3 min read

Week 8: The first flickers of movement

At around the size of a cherry, your baby is busy. All the essential organs — heart, kidneys, liver, lungs — are forming, fingers and toes are starting to separate, and tiny eyelids are taking shape. There are even little jerky movements now, far too small for you to feel.

Your body is working hard too. The uterus has already doubled in size since conception, your breasts may feel fuller with veins more visible, and that heightened sense of smell can ambush you out of nowhere. Your jeans might feel snug — for now that’s bloating rather than bump.

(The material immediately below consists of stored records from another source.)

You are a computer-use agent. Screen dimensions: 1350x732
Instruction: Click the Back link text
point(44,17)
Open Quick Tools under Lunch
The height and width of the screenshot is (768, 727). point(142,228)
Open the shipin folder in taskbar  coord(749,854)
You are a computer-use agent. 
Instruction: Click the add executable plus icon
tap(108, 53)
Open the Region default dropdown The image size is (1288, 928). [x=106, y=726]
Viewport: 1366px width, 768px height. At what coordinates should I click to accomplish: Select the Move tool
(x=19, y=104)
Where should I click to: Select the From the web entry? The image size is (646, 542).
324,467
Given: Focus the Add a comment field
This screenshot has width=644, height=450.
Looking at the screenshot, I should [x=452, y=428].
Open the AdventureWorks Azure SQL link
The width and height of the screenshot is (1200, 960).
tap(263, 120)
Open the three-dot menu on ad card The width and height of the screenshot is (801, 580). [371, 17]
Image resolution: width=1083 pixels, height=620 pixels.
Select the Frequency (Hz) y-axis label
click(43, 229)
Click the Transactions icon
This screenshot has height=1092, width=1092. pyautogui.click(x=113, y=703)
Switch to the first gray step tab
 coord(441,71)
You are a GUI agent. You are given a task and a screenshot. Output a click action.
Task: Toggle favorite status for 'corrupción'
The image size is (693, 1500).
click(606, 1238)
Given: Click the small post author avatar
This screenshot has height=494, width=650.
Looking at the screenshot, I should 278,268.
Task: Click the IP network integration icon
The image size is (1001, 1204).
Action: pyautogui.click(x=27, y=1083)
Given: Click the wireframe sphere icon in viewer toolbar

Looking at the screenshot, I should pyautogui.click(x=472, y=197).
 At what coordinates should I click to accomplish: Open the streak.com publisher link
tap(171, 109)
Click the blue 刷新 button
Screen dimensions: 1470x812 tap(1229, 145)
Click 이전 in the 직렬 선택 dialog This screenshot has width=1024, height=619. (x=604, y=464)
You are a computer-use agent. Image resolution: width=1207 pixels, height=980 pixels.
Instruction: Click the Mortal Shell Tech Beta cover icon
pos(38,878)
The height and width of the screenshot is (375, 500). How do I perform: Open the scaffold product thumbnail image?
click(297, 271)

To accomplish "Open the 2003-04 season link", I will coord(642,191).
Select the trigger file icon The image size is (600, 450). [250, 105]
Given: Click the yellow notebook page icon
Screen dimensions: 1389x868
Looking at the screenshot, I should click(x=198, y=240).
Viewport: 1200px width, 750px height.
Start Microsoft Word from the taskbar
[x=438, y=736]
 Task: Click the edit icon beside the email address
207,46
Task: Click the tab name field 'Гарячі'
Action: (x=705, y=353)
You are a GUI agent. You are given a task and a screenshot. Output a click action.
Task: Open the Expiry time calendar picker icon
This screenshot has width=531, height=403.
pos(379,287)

Your first ultrasound may fall around this time, which can be a wonderful, slightly surreal milestone. In the lead-up, iron-rich foods like lean meat, legumes and spinach — paired with a little vitamin C — support the extra blood your body is making. Australian guidelines also recommend an iodine supplement in pregnancy, so it’s worth asking your GP or midwife whether it’s right for you.

If your first ultrasound falls around now, it’s usually a “dating” scan: it confirms how far along you are and your due date (measured from your baby’s length), checks the heartbeat, makes sure the pregnancy is in the uterus, and reveals whether there’s one baby or more. Very early on it’s sometimes done as a transvaginal scan for a clearer picture — completely routine and safe.

Symptom-wise, this is often a peak stretch: nausea, exhaustion, sore breasts and that bloodhound sense of smell can all be in full force. Constipation is common too, as pregnancy hormones slow your digestion — fibre, fluids and gentle movement help. None of it means anything is wrong, and if your symptoms suddenly ease off, that’s usually nothing to worry about either, though it’s always fine to ask for reassurance.

Take the pressure off “eating perfectly” for now — in these weeks, whatever you can keep down is enough, and you’ll make up the nutrition later. Keep your fluids up, rest when your body demands it, and lean on your partner or a friend on the unglamorous days. If you can’t keep anything down at all, don’t push through it — severe vomiting (hyperemesis) is treatable, and your GP can help.

Those first antenatal blood tests cover a lot of useful ground — your blood group and Rh status, iron levels, immunity to things like rubella and chickenpox, and screening for some infections — all of which help your care team look after you and your baby well. It’s worth asking any questions you have at this appointment; no question is too small, and it’s the start of a relationship with the people who’ll support you all the way to birth.

It can feel surreal to see a flickering heartbeat on screen when you barely feel pregnant beyond the nausea — for many people it’s the first time it all feels real, and it’s completely normal to be overwhelmed, teary or oddly detached. However you react is fine. If you’re anxious before the scan, especially after a previous loss, that’s understandable; let the clinic know, and take a support person if you can.

Day to day, the kindest thing you can do right now is lower your expectations of yourself. Sleep is medicine in the first trimester, so go to bed early and nap without guilt. Keep snacks within reach to head off the empty-stomach queasiness, sip fluids steadily, and don’t worry about exercise beyond a gentle walk if you’re up to it. This intense stretch really does ease for most people as the second trimester arrives.

If you haven’t had your first round of antenatal blood tests yet, they’re usually done about now and are covered by Medicare.